Of all the extraordinary people I met in this part of my life, three were quite influential in me becoming an entrepreneur. The first one is Jack Healey. He is Irish-American, a former Peace Corps Director in Lesotho during the apartheid years in South Africa, and the former Executive Director of Amnesty International USA. When we met for the first time in early 1998, he was and he still is today the President of the Human Rights Action Center in Washington DC. He had come to do an evaluation of our program in Haiti at the time and within the first five minutes of our first meeting, we became friends. A few months later during his second visit, he was the first one to tell me that I should start my own company to be able to reach millions of customers this way instead of the few thousands of people we were reaching at the time. I did not even think it possible at the time and it only became possible in my mind with time passing and when I became a resident in the United States and later a US citizen. I was a long way away from Madagascar where most of my family still resides.

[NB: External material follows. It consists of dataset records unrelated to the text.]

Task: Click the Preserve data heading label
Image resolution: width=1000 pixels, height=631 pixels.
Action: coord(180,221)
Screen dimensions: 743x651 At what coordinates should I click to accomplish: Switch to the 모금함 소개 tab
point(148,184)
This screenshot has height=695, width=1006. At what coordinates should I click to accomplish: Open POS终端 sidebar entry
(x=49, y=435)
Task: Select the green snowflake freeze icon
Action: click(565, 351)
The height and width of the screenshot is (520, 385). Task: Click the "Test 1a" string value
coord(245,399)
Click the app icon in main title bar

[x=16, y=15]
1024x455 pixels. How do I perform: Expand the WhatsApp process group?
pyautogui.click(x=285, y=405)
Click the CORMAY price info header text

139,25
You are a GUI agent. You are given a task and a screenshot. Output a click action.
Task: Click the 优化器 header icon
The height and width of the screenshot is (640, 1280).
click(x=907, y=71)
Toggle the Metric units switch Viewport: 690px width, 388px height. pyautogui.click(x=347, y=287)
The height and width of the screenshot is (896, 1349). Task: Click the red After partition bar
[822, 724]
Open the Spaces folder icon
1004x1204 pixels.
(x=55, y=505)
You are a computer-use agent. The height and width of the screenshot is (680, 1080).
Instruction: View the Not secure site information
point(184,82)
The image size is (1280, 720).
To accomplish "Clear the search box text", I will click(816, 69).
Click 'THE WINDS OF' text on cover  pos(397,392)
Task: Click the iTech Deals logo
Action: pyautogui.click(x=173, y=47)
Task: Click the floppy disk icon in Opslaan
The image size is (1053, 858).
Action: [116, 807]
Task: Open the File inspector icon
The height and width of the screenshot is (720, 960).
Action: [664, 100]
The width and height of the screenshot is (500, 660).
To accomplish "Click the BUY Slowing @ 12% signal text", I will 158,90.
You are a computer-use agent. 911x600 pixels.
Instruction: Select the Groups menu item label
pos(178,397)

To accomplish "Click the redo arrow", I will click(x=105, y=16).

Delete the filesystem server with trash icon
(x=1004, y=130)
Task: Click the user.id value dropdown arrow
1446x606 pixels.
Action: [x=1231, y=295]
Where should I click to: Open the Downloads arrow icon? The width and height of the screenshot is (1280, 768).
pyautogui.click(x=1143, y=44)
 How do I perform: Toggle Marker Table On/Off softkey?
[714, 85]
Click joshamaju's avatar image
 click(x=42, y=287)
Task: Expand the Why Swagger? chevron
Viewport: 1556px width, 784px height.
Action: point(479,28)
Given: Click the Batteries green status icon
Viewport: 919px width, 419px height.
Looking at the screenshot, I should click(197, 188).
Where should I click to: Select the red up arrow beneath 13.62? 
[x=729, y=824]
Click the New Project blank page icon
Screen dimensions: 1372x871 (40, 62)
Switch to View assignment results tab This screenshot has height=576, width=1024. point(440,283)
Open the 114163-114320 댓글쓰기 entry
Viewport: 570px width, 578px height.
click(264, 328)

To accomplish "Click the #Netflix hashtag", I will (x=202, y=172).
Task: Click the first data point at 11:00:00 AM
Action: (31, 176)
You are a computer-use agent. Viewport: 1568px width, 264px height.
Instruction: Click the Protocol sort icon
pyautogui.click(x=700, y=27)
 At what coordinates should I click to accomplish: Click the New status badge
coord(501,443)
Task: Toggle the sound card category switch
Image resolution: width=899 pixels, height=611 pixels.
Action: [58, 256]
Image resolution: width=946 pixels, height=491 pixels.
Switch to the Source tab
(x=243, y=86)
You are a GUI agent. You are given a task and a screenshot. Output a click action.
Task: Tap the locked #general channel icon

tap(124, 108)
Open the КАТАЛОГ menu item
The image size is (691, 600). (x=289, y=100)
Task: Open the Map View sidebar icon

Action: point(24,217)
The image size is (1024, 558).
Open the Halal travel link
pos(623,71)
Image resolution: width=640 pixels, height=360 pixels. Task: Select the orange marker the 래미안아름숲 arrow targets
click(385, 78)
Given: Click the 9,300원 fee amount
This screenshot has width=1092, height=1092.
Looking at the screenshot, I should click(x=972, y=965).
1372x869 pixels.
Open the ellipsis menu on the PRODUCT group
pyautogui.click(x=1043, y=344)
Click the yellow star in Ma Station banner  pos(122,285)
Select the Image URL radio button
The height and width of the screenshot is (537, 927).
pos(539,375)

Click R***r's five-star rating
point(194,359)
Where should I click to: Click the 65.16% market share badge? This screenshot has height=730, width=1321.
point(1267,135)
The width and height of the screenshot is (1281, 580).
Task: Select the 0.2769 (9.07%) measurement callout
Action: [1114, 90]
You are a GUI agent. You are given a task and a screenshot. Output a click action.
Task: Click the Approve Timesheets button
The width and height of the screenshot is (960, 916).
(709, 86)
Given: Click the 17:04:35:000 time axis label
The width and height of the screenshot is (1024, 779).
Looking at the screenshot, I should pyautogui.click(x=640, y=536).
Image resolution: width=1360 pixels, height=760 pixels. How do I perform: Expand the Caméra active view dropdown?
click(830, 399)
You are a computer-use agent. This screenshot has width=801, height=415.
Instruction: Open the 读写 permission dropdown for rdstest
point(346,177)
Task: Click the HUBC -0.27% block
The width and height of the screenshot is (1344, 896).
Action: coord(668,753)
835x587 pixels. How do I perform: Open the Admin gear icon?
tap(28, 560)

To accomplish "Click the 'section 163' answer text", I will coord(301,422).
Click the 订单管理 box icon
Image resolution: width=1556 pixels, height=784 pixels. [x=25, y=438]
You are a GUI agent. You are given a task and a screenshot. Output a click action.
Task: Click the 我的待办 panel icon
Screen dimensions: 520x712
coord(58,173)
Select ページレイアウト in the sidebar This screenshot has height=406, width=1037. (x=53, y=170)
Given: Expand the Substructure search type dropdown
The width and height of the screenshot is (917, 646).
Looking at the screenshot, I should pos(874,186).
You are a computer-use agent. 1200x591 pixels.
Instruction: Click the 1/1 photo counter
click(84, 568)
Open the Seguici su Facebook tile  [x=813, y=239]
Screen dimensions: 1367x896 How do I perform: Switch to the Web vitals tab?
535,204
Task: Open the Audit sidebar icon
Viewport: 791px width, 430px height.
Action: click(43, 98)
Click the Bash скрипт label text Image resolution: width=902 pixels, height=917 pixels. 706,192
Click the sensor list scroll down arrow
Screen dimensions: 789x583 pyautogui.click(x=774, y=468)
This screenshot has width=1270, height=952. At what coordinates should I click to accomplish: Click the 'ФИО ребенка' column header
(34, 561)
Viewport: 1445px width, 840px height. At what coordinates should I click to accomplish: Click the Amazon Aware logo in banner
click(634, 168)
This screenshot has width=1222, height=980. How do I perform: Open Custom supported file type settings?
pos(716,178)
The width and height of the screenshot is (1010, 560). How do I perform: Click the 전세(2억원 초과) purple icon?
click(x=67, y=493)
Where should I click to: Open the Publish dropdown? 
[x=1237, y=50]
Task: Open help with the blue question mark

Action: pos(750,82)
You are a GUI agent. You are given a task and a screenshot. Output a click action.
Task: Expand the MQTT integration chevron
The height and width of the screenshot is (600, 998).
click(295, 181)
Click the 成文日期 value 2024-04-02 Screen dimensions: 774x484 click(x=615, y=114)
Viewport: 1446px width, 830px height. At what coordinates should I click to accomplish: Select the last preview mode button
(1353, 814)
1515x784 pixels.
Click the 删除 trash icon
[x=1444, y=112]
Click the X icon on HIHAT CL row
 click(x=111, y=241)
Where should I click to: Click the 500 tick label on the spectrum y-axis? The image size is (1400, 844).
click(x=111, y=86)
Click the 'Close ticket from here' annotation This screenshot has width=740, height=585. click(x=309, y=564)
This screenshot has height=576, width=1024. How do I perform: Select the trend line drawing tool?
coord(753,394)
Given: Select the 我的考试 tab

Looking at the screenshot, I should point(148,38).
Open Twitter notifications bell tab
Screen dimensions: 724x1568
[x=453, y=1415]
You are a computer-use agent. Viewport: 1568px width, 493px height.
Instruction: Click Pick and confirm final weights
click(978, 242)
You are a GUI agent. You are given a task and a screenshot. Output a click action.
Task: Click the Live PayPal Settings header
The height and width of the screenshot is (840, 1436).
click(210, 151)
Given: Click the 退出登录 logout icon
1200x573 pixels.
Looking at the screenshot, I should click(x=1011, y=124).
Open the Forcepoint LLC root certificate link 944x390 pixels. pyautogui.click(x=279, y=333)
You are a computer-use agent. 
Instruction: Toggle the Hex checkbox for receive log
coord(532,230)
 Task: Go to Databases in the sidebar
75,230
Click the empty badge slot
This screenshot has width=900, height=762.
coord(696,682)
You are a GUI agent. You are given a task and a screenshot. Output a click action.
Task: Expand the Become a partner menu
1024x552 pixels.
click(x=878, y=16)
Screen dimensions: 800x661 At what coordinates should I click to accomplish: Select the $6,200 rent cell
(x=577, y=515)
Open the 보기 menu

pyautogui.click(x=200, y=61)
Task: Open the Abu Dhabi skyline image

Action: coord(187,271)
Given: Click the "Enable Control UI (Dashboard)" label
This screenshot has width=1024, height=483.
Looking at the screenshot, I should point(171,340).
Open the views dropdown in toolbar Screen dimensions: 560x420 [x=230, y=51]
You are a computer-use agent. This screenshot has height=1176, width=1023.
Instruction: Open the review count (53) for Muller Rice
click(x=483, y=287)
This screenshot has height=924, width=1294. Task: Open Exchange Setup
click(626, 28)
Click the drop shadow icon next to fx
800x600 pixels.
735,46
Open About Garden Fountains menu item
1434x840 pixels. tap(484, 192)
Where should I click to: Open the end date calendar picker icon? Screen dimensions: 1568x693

The second extraordinary person I met ten years later was Attorney Gerda Bien Aimé, a human rights lawyer and President of the Fédédation des Femmes du Bas Artibonite (FEFBA or Women’s Federation of the Lower Artibonite), a women’s organization based in Saint Marc, Haiti. Attorney Bien Aimé taught me that the key to development at the community level are organization and wealth creation. The women assisted by FEFBA were survivors of rape and/or domestic violence. They would tell me that once they became economically independent, the violence against them in the home would stop. With their sustainable incomes, they were then able to pay for a roof over their heads, put food on the table, send all the children to school, and be able to afford healthcare when they needed it.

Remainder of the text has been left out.